Yoga and Meditation Skeptic
When I was a junior at Penn State University, I tried Yoga for the first time. I very much disliked it. I didn’t necessarily hate it, I just didn’t get it. Belly breathing, and meditation in general, was so obscure to me. My 20 year old self-talk went something like this, “if I’m not sweating or burning calories, why would I waste my time in a Yoga class?”
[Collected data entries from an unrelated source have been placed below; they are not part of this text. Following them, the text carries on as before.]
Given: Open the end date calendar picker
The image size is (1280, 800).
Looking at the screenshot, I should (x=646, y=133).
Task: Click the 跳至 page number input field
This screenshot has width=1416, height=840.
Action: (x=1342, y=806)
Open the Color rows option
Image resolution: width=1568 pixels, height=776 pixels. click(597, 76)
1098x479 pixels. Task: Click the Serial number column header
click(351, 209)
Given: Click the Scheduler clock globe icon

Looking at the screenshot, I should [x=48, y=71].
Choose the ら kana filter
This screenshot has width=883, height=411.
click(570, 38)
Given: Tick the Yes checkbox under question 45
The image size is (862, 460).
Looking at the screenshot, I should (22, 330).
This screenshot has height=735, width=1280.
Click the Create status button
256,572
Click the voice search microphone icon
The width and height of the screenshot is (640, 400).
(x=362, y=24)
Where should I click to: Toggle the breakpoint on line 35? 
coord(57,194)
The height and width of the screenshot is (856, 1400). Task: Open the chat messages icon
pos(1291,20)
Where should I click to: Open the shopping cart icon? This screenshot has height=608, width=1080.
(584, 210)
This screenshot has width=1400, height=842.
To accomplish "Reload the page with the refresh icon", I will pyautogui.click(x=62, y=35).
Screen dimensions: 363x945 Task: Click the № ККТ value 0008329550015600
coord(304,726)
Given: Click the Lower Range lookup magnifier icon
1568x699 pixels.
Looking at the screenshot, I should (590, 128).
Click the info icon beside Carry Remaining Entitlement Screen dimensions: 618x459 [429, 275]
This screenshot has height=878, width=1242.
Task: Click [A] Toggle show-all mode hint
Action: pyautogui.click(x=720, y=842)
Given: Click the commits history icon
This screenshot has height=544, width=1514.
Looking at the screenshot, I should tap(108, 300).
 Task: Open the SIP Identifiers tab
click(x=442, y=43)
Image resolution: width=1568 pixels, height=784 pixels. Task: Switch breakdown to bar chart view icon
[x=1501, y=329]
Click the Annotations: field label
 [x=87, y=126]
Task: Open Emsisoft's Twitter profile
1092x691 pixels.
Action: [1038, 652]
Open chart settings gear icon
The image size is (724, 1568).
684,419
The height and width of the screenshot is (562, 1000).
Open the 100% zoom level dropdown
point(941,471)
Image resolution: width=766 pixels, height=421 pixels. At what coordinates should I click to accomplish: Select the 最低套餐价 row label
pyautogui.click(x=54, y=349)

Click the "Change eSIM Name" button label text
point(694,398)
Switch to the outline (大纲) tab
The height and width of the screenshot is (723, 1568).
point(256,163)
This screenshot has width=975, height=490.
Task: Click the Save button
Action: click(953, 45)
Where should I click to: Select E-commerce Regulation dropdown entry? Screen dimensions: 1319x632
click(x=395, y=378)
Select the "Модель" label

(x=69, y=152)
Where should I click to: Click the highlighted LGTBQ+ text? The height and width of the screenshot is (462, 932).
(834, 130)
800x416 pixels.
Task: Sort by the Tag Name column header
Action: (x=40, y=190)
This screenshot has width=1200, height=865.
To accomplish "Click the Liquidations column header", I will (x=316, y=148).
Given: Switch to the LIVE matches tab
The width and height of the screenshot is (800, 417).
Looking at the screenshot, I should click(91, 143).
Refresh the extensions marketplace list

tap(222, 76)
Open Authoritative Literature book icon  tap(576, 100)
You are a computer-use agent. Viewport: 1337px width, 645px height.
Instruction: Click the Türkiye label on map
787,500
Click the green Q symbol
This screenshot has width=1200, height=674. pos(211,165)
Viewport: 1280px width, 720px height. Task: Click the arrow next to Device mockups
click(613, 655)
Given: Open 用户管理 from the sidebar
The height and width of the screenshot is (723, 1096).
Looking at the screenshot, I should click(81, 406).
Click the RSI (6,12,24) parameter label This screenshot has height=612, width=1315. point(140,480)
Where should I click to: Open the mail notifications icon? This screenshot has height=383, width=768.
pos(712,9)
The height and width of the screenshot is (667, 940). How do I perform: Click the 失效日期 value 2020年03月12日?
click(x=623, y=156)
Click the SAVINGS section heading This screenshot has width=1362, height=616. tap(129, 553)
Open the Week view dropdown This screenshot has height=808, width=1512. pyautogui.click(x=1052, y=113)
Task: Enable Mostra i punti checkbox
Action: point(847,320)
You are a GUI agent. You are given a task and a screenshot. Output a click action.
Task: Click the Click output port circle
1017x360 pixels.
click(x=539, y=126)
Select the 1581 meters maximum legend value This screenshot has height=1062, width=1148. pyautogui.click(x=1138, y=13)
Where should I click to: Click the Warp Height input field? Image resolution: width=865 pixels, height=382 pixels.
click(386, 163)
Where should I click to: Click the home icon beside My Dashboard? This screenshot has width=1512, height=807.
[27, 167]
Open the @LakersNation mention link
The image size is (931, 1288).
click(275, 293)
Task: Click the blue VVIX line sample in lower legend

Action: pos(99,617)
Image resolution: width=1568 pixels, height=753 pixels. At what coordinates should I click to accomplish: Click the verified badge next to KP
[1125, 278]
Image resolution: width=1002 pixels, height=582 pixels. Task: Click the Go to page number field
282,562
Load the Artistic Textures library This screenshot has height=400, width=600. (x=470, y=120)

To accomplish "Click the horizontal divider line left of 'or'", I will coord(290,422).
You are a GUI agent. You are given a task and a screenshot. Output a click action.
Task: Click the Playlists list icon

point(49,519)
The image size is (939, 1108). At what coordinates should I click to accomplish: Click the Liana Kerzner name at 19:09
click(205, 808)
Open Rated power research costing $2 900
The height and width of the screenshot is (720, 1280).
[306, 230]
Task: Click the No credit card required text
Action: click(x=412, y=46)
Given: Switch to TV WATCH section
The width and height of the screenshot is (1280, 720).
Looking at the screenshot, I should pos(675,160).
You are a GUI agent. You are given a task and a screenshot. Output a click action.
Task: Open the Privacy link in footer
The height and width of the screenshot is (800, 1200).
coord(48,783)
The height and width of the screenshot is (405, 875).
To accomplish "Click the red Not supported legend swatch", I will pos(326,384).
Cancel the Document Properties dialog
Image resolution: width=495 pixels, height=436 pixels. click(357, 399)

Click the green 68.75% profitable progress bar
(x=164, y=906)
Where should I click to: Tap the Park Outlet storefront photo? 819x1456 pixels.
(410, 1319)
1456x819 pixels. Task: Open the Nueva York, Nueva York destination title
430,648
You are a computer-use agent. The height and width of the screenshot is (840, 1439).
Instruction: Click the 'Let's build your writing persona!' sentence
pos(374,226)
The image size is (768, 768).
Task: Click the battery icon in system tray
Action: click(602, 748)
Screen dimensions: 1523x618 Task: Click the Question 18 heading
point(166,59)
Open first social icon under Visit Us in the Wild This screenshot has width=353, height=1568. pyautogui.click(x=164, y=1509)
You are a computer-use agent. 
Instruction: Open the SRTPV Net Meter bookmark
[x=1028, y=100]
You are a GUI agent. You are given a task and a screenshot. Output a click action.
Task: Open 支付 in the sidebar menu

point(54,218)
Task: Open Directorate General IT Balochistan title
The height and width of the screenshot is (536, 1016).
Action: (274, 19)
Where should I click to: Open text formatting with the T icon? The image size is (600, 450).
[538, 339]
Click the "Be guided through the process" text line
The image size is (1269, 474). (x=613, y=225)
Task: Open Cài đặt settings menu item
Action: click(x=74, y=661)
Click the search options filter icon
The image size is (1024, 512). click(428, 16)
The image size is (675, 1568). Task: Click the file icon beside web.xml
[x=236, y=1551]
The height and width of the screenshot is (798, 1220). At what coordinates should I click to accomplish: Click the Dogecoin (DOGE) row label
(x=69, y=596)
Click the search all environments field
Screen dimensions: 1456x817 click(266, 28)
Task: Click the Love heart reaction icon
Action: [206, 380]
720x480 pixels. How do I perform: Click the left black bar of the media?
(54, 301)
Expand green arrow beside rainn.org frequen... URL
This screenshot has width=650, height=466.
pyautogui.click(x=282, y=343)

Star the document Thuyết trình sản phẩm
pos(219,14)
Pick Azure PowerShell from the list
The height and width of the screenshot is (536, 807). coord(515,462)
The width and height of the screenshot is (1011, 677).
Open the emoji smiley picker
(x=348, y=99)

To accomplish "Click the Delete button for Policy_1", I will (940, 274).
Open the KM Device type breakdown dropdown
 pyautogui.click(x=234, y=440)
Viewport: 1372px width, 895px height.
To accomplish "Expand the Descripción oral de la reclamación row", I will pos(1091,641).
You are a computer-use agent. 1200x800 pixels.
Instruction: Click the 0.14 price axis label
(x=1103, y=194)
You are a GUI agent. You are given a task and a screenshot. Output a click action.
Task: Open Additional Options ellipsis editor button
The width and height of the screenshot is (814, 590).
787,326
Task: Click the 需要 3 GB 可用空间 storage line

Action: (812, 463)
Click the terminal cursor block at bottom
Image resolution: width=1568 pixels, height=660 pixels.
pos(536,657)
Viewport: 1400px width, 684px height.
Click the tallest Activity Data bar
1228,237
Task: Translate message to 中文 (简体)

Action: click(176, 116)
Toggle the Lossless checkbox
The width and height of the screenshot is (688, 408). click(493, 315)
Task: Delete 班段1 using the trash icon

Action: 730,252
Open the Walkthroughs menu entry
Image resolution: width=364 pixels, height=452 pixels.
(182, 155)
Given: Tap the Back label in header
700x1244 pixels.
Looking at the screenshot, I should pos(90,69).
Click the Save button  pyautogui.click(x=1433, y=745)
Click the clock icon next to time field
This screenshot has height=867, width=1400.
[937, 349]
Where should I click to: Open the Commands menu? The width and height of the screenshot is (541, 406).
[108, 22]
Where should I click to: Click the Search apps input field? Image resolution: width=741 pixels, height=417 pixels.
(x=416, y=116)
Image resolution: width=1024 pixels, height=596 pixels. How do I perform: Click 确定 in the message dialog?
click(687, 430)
Ten years later, I put a face palm emoji up when I think about my 20 year old mindset. But then I give myself grace because none of my peers, role models, or the images from the media gave me a reason to think otherwise. In fact, this is a normal thought given this unhealthy diet culture that we are currently influenced by.
Okay, I’m Convinced…
Thankfully, it only took me a year later to get trained to teach Yoga. Studying kinesiology, I saw the value in flexibility to reduce the risk of injury and breathing techniques to reduce stress. Today, I use Yoga as one of my primary methods for personal movement. And, it’s more than just movement. It’s part of my mental health care.
Being aware of my breath grounds me. When I’m feeling overwhelmed or anxious, I know that I can always come back to deep belly breathing. (Sometimes I need a reminder from my partner, so know that I am in no way perfect!).
In celebration of National Relaxation Week (well technically it’s National Relaxation Day on August 15th, but who wants to be technical…), I’m sharing my favorite breathing technique: belly breathing. We used this in the Raleigh Group Fitness Summer Wellness Challenge guide and people loved how simple yet effective it was.
Belly breathing is an amazing tool to manage stress.
First, find a comfortable and quiet spot. Next, place your left hand on your belly and your right hand on your chest. Breathe into your left hand and fill up your belly. Try to calm your chest breathing as much as possible. Take 10-20 full breaths in and out while staying focused on your breath. You’re mind will wander, that’s completely normal. Try to be okay with that and not force your thoughts any which way. When you can, bring your mind back to your breath. A great distraction is repeating something over and over such as inhale “slow” exhale “down”. Or, you can count your inhales and exhales up to 10 and then back down to 1. I highly recommend trying out some different techniques to see what works best for you!
Try it and let me know what you think. Happy National Relaxation Week and stay well!